Perspectivas e desafios da educação a distância no Brasil
Enviada em 20/09/2019
Futuro Interrompido
A Constituição Federal Brasileira, promulgada em 1988, garante a todos os indivíduos o direito à educação e ao bem-estar social. Todavia, a evasão universitária, que tem motivação na falta de orientação vocacional e dificuldades financeiras, impede que parte da população desfrute desse direito na prática. Diante dessa perspectiva, cadê avaliar os fatores que favorecem esse quadro.

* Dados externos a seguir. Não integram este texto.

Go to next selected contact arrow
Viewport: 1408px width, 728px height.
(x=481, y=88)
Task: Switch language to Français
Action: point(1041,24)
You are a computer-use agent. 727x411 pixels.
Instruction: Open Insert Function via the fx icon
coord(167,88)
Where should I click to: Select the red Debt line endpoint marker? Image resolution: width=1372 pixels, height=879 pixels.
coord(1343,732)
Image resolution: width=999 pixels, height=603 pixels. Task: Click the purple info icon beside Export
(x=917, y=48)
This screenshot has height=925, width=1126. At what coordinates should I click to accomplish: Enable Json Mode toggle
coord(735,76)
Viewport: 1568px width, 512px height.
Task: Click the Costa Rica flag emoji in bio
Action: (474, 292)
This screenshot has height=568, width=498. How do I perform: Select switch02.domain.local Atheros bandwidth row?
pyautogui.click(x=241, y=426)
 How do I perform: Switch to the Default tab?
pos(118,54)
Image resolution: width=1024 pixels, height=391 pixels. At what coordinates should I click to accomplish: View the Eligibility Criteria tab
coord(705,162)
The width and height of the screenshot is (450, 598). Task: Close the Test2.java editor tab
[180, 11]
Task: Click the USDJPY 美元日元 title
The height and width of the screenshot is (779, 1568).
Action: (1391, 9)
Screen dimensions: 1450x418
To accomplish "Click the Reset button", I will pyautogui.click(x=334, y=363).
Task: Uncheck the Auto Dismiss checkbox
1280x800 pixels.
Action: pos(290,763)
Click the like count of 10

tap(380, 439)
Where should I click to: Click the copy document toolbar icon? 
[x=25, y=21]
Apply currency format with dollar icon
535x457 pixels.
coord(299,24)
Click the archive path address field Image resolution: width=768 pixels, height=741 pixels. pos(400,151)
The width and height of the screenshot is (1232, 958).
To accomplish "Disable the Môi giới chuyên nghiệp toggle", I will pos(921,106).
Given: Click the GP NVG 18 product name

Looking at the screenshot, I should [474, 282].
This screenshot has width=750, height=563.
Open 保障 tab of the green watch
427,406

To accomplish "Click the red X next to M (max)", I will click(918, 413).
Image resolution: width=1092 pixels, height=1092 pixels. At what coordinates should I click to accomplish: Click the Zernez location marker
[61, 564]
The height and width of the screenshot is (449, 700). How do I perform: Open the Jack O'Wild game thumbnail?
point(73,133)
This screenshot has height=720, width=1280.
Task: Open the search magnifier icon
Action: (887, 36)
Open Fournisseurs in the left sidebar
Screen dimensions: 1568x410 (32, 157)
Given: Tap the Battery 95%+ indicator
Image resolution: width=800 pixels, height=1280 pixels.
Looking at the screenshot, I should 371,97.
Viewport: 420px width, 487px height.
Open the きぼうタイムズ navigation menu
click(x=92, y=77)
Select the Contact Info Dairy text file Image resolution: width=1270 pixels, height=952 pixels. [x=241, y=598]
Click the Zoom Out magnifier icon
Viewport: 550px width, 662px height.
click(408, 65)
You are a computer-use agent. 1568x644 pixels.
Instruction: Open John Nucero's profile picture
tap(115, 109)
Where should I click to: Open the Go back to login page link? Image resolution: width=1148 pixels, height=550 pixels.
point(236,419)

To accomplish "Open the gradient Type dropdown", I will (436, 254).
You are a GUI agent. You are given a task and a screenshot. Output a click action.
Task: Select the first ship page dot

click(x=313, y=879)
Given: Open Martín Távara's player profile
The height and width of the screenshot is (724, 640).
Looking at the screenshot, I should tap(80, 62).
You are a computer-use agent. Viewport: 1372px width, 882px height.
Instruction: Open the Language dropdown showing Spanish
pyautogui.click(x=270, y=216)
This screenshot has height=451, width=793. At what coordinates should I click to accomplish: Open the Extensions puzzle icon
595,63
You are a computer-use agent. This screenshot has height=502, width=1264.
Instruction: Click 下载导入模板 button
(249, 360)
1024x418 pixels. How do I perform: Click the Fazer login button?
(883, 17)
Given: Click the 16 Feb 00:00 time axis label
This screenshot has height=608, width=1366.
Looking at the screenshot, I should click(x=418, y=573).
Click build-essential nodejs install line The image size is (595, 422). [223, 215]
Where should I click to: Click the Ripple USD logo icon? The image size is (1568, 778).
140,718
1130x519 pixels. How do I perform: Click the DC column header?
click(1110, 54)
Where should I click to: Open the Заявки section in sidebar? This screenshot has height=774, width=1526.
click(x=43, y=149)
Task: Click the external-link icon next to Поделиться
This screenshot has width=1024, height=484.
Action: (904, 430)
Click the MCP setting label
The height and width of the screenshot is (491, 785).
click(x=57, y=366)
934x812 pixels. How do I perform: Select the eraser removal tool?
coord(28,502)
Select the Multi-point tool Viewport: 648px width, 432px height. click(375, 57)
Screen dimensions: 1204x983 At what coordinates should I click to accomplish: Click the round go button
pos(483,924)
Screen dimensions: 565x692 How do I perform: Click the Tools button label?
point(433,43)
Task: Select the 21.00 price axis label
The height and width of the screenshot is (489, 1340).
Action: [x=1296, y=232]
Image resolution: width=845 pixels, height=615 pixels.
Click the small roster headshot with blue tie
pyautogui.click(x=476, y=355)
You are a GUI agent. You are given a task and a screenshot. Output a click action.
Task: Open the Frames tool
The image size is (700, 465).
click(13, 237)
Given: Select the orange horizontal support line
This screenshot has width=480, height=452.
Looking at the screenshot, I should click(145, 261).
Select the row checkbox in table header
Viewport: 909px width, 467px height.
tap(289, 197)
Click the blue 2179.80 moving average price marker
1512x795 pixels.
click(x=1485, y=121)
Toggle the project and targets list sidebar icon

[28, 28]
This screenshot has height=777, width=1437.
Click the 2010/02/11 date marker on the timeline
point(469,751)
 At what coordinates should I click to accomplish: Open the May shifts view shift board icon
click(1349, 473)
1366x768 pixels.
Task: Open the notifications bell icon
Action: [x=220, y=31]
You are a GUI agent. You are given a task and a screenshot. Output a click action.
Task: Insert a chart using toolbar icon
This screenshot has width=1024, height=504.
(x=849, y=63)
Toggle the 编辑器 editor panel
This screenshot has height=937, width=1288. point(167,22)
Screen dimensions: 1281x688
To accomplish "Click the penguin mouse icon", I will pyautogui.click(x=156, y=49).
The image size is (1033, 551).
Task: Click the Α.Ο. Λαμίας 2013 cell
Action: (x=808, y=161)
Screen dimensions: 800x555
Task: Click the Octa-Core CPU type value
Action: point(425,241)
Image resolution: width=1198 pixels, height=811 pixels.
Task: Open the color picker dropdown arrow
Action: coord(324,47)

Em primeiro plano, urge analisar os impulsionadores do problema. Nesse contexto, observa-se a deficiência em direcionamento vocacional do estudante e os obstáculos financeiros enfrentados como as principais causas de abandono do ensino superior. De acordo com a pesquisa feita pela Startup Edtech, a evasão na rede privada cresceu 4% entre 2011 e 2016. Dessa maneira, afirma-se a razão econômica que leva universitários a deixarem a faculdade.
Outrossim, a falta de políticas públicas eficientes impedem que a questão seja resolvida. Nesse âmbito, o economista Sir Arthur Lewis aponta que educação não é despesa, mas sim investimento. Desse modo, torna-se evidente a grande importância de que haja auxílio governamental ao jovem universitário, não apenas da rede pública como também da privada, quando houver necessidade.
Portanto, dado o exposto, medidas são necessárias para diminuir a evasão universitária. Sendo assim, o Ministério da Educação deve implantar projetos de interesse vocacional nas escolas, como testes e palestras de psicólogos, para orientar o estudante em sua escolha. Ademais, a Receita Federal deve investir maior parcela dos impostos arrecadados em programas de auxílio, como moradia e transporte, tanto para alunos no ensino superior público quanto aos bolsistas do privado. Dessa forma, garantir-se-á a atenuação de tal impasse no Brasil.